This is part 4 of a blog post series on combining Alteryx and Tableau to perform a real-world example of an ETL-based analytics project. If you want to read the previous parts of this series, click the blue links for Part 1, Part 2, or Part 3.
In a recent headline it was reported that, 2014 was the hottest year ever recorded. You can find out for yourself if this is true in the area you live by working with this data!
Step 5 – Completing the Alteryx Workflow
The next step of this project is learning how to build the entire data processing workflow within Alteryx. This is a multi-step procedure that begins with reading data and ends with writing Tableau *.tde files (as well as *.csv files for your viewing pleasure).
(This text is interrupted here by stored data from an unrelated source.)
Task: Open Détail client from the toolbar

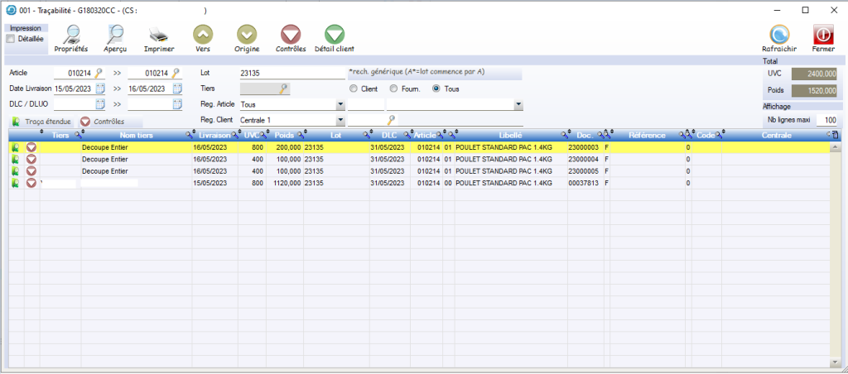Action: click(x=334, y=35)
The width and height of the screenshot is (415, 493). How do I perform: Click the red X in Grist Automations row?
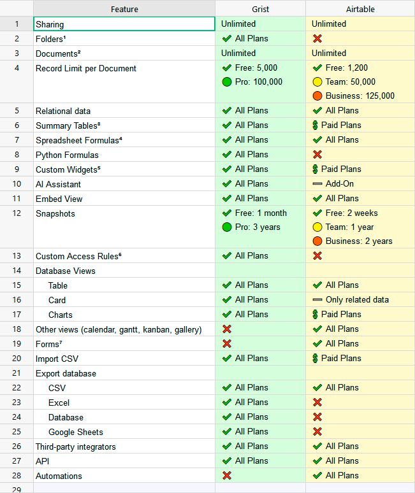(x=226, y=476)
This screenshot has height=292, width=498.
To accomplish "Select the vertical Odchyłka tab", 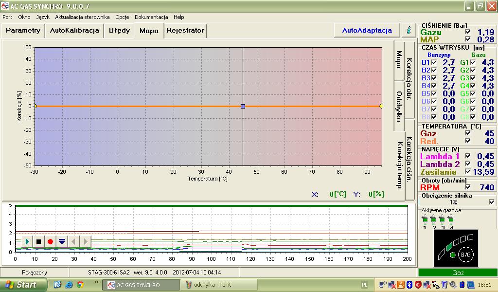I will click(399, 106).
The Climate Data Processing Workflow
To comprehend how the climate data gets processed, I have decided to document each step of the complete workflow with at least one figure. As shown in Figure 1, the entire workflow involves about 25 discrete operations that are assembled to form a complete workflow. What follows below is a left to right ordering of the steps needed to complete this workflow. A brief description is given for each operation used in Figure 1.
The way I have produced the figures that document each step of the workflow should help users learn (1) which Alteryx function is used in each step, (2) how each function is configured, and (3) the order in which the functions are assembled.
The Workflow Uses A Batch Macro
In this example, this workflow is written as a batch macro in Alteryx. What this means is that a list of monitoring locations is assembled and this list is passed to this macro so that this workflow is completed for every desired monitoring location.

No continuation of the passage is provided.